> Aim: Change every "screenshot" to "screen capture" in the entries below and reproduce them with nothing else altered. Omit the pictures.

> The input:
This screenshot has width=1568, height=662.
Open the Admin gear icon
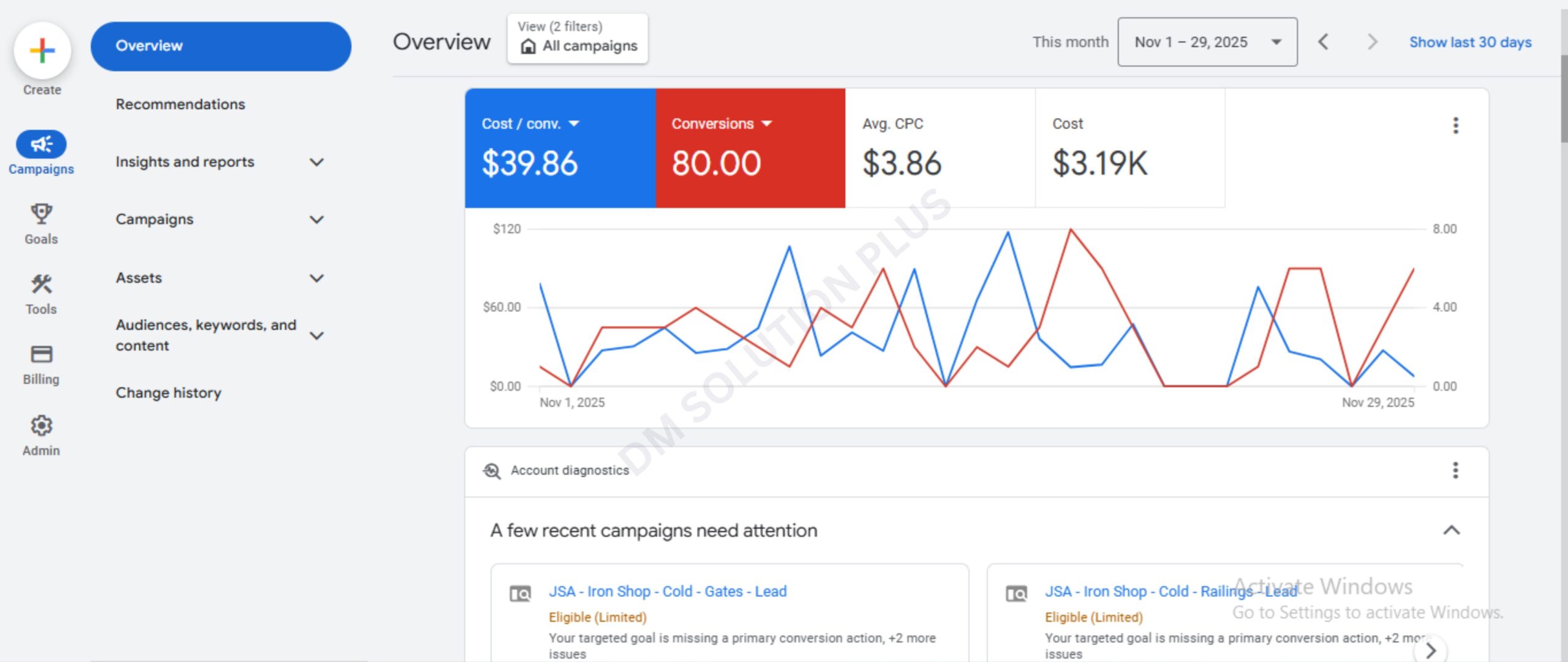(41, 425)
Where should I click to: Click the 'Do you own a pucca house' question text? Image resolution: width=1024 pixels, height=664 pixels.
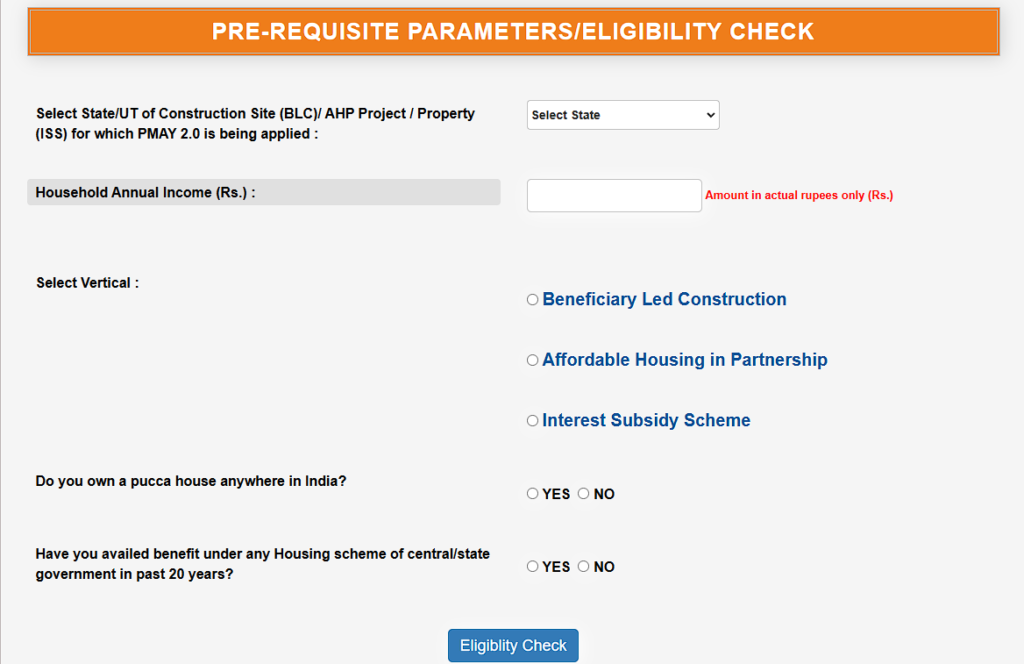[x=191, y=481]
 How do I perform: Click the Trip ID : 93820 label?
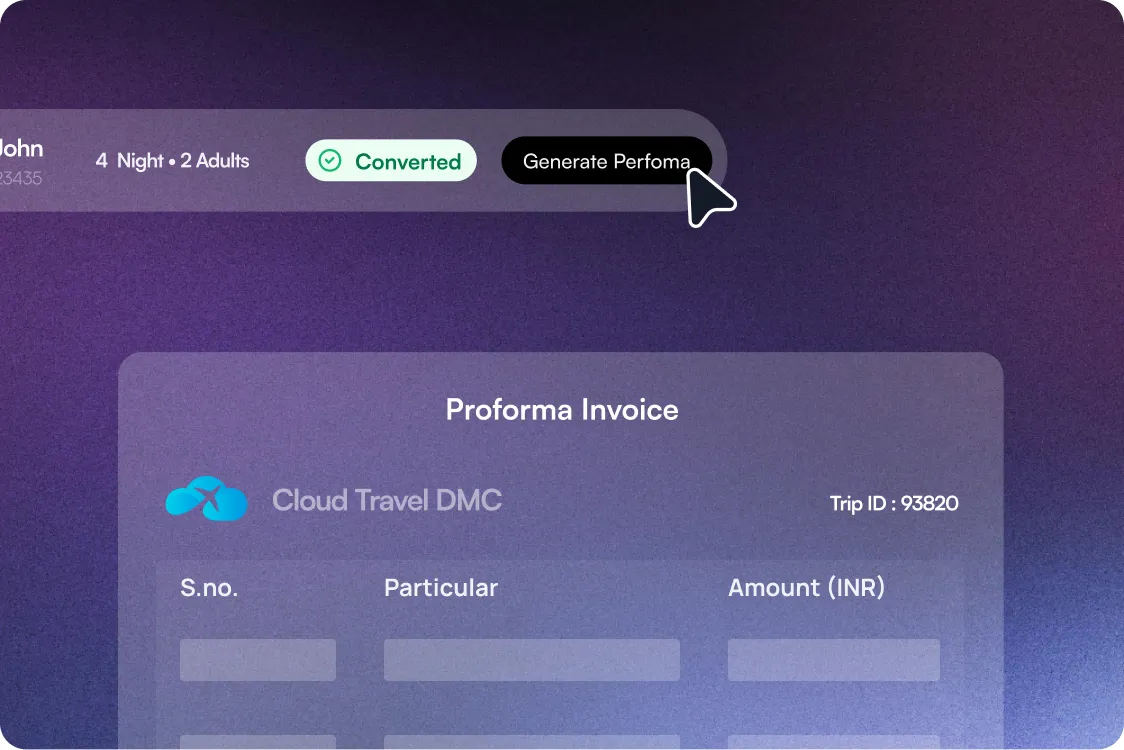click(x=894, y=503)
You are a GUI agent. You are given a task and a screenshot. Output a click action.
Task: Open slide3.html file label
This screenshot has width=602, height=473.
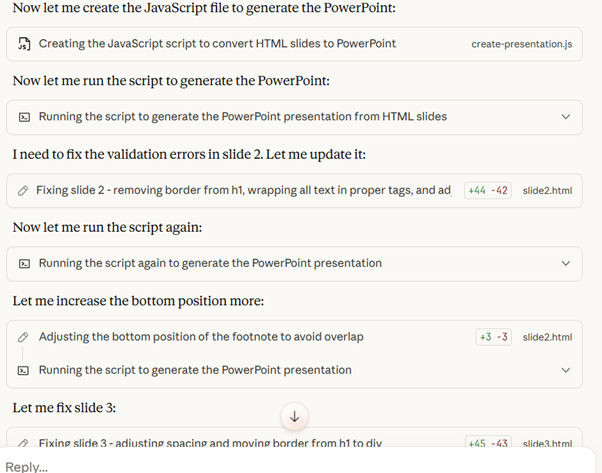click(547, 442)
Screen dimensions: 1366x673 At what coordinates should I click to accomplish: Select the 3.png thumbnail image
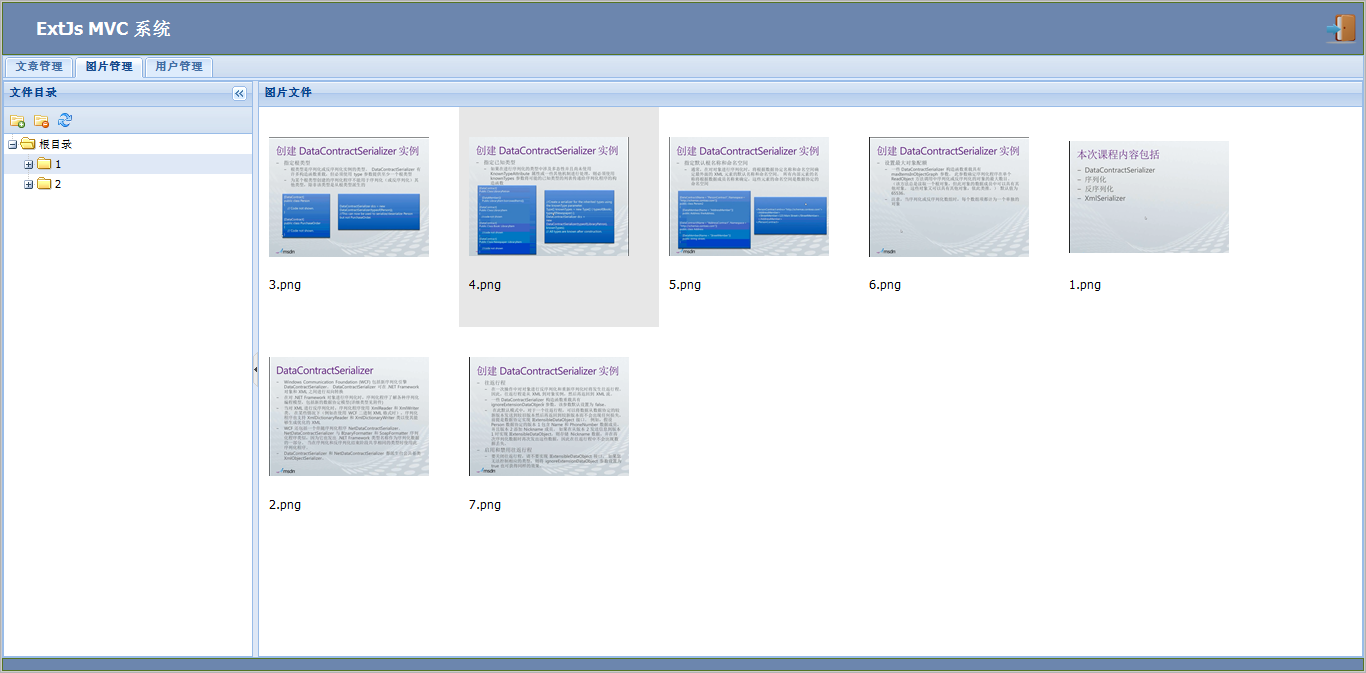349,197
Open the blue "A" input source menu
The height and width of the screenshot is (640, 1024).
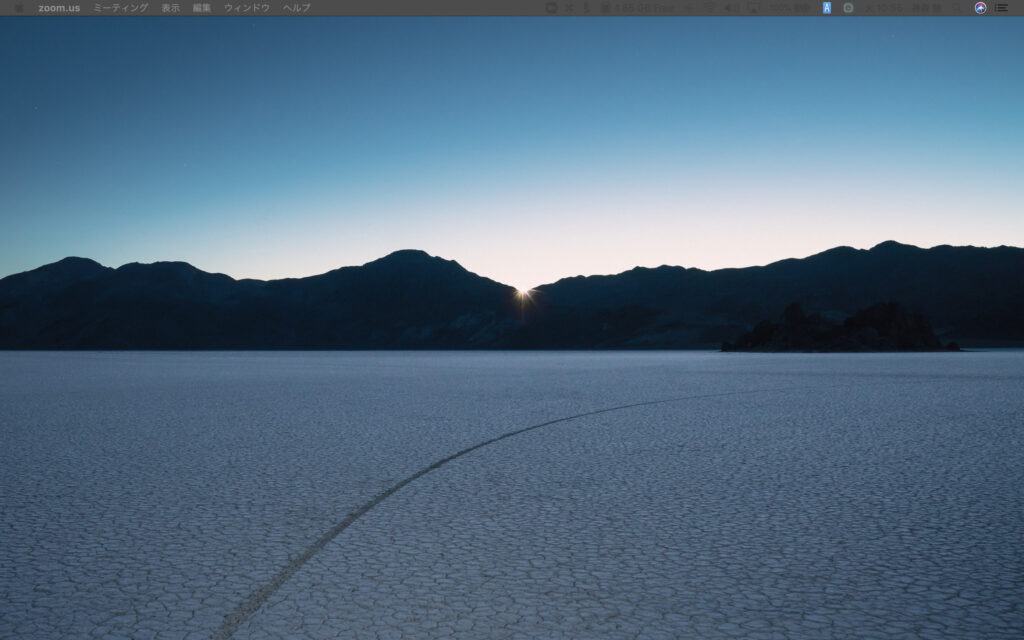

> Result for this task:
This screen capture has width=1568, height=662.
Open the Admin gear icon
(41, 425)
Where should I click to: Click the 'Do you own a pucca house' question text? Image resolution: width=1024 pixels, height=664 pixels.
[x=191, y=481]
 How do I perform: Click the Trip ID : 93820 label?
click(x=894, y=503)
You are a GUI agent. You are given a task and a screen capture. Output a click action.
Task: Open slide3.html file label
This screen capture has width=602, height=473.
click(547, 442)
Screen dimensions: 1366x673 At what coordinates should I click to accomplish: Select the 3.png thumbnail image
349,197
Open the blue "A" input source menu
The height and width of the screen capture is (640, 1024).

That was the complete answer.